Hi Guys. I hope you are doing fine.

As you have may read the title, we have 2 IPsec (IKEv2) tunnels to one endpoint which is located in Azure.

Our infrastructure is as follow:

- We have 2 ISPs. With 2 static routes, priority and IP SLA we direct traffic to ISP-1. If anything happens to the ISP-1 and the SLA could not receive responds from it, the route to the ISP-2 takes over.

- We have defined 2 IPSec tunnels (IKEv2). For each tunnel source, we use the ISPs given IP addresses and for the destination we use a single endpoint which is in Azure.

The question here is:

When the ISPs are working fine (which means the static route is set to ISP-1) and the tunnel-2 becomes the active tunnel (regardless of the reason), traffic is not directing towards the right direction, that's being said, the traffic initiated from the office is not passing through but the traffic from the outside and sourced from the Azure side send without any interruptions. Could you please share your thoughts on this scenario and how we can achieve a correct form of redundancy?

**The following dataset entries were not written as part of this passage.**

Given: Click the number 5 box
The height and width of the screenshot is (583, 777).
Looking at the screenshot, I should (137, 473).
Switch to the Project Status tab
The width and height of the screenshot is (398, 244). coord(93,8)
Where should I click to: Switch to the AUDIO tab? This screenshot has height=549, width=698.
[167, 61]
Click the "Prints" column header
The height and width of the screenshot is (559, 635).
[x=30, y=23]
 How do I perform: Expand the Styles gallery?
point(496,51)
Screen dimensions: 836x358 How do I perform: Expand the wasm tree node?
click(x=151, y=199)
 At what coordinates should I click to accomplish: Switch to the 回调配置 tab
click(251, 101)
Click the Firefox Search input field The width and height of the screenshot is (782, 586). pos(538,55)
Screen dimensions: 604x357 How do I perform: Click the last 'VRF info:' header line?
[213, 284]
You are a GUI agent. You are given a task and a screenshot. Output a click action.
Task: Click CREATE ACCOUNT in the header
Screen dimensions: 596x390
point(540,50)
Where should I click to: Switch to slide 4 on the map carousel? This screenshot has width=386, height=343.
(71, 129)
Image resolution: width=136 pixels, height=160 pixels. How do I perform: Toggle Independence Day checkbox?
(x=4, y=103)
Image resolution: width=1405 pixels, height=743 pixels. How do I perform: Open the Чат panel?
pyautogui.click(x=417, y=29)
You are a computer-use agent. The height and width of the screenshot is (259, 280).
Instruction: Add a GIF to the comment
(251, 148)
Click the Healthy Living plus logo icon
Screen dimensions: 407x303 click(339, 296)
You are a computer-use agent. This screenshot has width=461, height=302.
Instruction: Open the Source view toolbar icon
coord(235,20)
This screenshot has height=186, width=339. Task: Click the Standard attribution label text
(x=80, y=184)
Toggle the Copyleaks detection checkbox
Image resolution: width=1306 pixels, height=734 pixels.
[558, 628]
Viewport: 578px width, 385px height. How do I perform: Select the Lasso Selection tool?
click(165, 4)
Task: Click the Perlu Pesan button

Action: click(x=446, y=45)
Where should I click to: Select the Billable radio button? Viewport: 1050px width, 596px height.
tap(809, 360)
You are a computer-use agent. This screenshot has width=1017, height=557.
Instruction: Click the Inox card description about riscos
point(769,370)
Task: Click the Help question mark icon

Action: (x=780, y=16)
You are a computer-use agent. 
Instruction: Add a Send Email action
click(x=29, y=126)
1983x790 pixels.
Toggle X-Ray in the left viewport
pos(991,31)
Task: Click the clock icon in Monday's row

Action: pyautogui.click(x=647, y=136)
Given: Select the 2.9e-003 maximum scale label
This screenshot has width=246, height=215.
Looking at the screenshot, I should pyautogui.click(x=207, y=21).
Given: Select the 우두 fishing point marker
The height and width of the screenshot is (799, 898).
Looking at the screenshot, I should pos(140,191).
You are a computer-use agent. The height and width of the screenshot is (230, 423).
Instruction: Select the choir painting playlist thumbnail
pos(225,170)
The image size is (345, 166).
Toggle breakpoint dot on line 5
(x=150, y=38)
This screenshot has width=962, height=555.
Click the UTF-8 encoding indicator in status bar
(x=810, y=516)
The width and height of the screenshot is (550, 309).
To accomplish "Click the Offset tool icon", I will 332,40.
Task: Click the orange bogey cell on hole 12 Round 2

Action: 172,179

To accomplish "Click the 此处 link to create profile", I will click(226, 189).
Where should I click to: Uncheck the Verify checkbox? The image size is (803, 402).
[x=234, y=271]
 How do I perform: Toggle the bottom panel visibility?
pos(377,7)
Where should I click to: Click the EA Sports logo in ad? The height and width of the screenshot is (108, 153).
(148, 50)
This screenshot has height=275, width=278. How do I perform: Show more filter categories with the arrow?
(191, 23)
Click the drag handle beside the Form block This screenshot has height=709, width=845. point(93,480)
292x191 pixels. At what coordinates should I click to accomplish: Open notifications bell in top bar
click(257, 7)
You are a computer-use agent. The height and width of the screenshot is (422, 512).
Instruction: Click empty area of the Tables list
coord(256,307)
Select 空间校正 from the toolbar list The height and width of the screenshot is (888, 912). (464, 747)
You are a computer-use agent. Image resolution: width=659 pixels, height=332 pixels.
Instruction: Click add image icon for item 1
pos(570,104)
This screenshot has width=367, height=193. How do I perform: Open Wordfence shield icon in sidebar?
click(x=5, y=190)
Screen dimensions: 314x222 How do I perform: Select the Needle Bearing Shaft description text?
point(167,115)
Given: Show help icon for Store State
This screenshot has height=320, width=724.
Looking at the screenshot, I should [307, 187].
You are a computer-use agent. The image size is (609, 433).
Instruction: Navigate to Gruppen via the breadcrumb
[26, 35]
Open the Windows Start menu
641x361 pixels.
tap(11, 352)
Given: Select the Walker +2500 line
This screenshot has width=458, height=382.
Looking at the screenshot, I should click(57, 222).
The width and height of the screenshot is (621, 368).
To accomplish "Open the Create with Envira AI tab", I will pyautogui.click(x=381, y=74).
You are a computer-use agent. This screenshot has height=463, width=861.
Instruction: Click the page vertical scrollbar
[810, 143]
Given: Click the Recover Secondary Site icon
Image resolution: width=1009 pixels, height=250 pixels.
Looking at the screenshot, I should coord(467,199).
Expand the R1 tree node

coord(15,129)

P.S.: We have tried these features as well:

• Change the phase 1 and phase2 IPSec life time.
• Reverse Route Injection: 
  • Enabled on ISP-1 and Disabled on ISP-2
  • Enabled on ISP-2 and Disabled on ISP-1
    • When this mode is running and the default route is set to ISP-2 the traffic sends and receives, but as soon as SLA works properly and ISP-1 is back up online the tunnel stops sending traffic.
  • Enabled on Both ISPs
  • Disabled on Both ISPs

You can see the infrastructure diagram attached to the message.

Best Regards,

Peyman Sarayeli